China Petroleum & Chemical Corp (中國石化), Asia’s biggest refiner, said first-half profit rose more than four-fold, beating estimates, after the government eased curbs on fuel prices and the nation’s economic recovery spurred demand.
First-half net income increased to 33.2 billion yuan (US$4.86 billion), or 0.381 yuan a share, from a restated 7.7 billion yuan, or 0.057 yuan a share, a year earlier, while first-half revenue fell 27 percent from a year earlier to 534 billion yuan, the Beijing-based company also known as Sinopec said in a statement to the Hong Kong stock exchange yesterday.
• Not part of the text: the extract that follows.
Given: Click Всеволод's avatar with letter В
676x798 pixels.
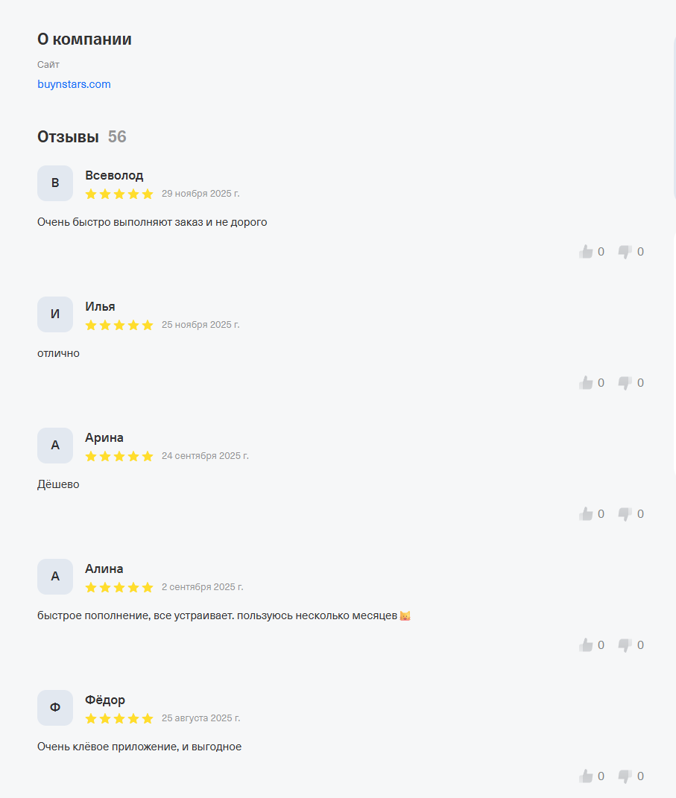Looking at the screenshot, I should 55,183.
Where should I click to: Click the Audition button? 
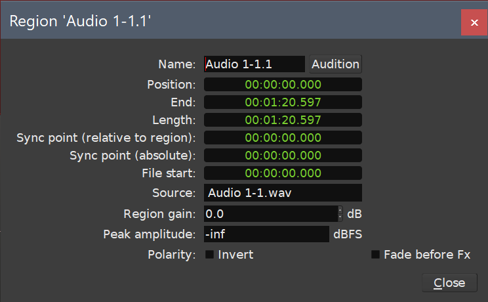335,64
Sinopec’s profit gain contrasts with earnings declines at Royal Dutch Shell PLC and Exxon Mobil Corp, the world’s biggest oil companies, after the global recession cut consumption in the US and Europe. China has adjusted fuel tariffs five times this year, compared with twice last year, to reflect changes in crude prices and assure refiners a profit. The policy shift helped Sinopec end at least four years of refining losses.
“Sinopec has shown a huge improvement because of the changes to the pricing mechanism,” said Lorraine Tan (陳麗子), director of equity research at Standard & Poor’s in Singapore. “The government still sets oil-product prices, but at least Sinopec is now guaranteed a profit margin.”
Sinopec expects its earnings for the first nine months to rise more than 50 percent from a year earlier, the statement said.